Immunosuppressants
Three clinical trials are recruiting COVID-19 patients to test the
efficacy of the immunosuppressant sirolimus(NCT04341675, NCT04371640 and
NCT04374903), whereas no clinical study on the calcineurin inhibitor
cyclosporine in COVID-19 has been recorded, despite it has been
hypothesized as potential candidate for SARS-CoV-2 infection (Cure,
Kucuk & Cumhur Cure, 2020). Both the immunosuppressants can interfere
with NLRP3 inflammasome. Sirolimus inhibits NLRP3 inflammasome
activation in macrophages through autophagy induction (Ko, Yoon, Lee &
Oh, 2017), whereas cyclosporine targets cyclophilin D to avoid the
opening of mitochondria permeability transition pore (MPT), which is
strictly involved in NLRP3 inflammasome activation (Iyer et al., 2013).
Another well-known NLRP3 inhibitor included in several clinical
protocols for COVID-19 patients is the classical anti-mitotic drug
colchicine, with at least ten ongoing clinical trials (NCT04328480,
NCT04322682, 2020-001841-38, NCT04392141, 2020-001511-25, NCT04322565,
NCT04375202, NCT04360980, 2020-001603-16, NCT04363437) and 3 others
ready to start (NCT04367168, NCT04355143, NCT04326790). Several
mechanisms have been proposed to explain how colchicine can suppress
NLRP3 inflammasome activation. First, colchicine can inhibit the
expression of pyrin gene, avoiding the assembly of the NLRP3
inflammasome complex (Nidorf, Eikelboom & Thompson, 2014). Second,
colchicine inhibits activation of caspase-1 and mature IL-1β (Otani et
al., 2016). Third, colchicine inhibits P2X7-induced pore formation, a
key step in NLRP3 inflammasome activation following ATP exposure
(Marques-da-Silva, Chaves, Castro, Coutinho-Silva & Guimaraes, 2011).
Other interesting small molecules with immunomodulatory properties,
already proposed for COVID-19 infection and with documented modulatory
activity on NLRP3 inflammasome, are the Janus kinase (JAK) inhibitor
baricitinib and the Bruton’s tyrosine kinase (BTK) inhibitor
acalabrutinib. A study on baricitinib has already been concluded with
interesting results (NCT04358614) and others are recruiting patients for
both the treatments (Baricitinib: NCT04320277 and NCT04390464;
Acalabrutinib: NCT04346199 and NCT04380688). Experimental evidence for
key roles of the JAK and BTK cascades in either activation of the NLRP3
inflammasome and diabesity pathogenesis have been reported in the
literature (Collotta et al., 2020; Furuya et al., 2018)

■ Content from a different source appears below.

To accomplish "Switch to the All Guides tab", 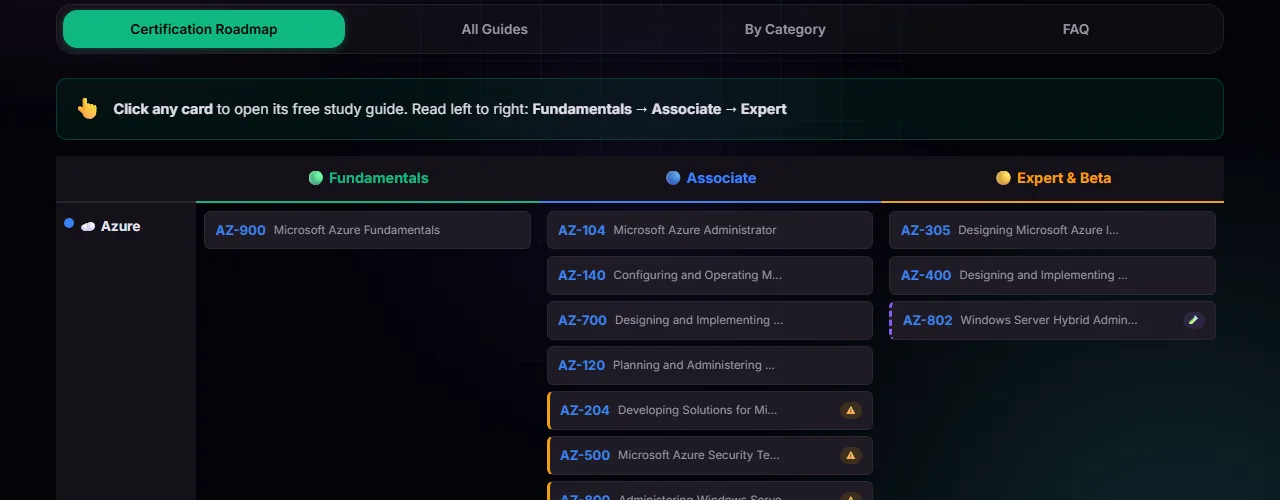I will 494,29.
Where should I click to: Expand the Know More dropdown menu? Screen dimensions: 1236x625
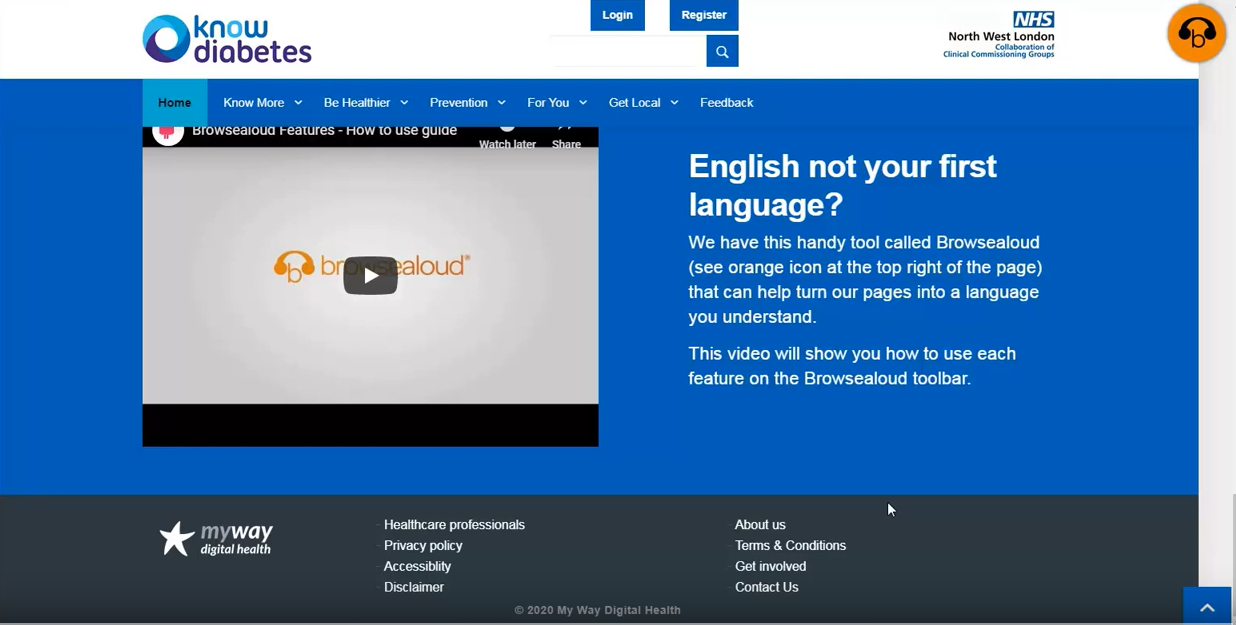pos(262,103)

Up to nowadays six clinical trials (NCT04347980, NCT04325061,
NCT04395105, NCT04344730, NCT04360876, NCT04327401), reported on
clinicaltrials.gov are recruiting patients to test the efficacy of the
corticosteroid dexamethasone , whose beneficial effects in airway
inflammation has been recently demonstrated to involve lung inhibition
of the activity of NLRP3 inflammasome and the release of IL-1β and IL-18
(Guan, Ma, Fan, Chen, Miao & Wu, 2020).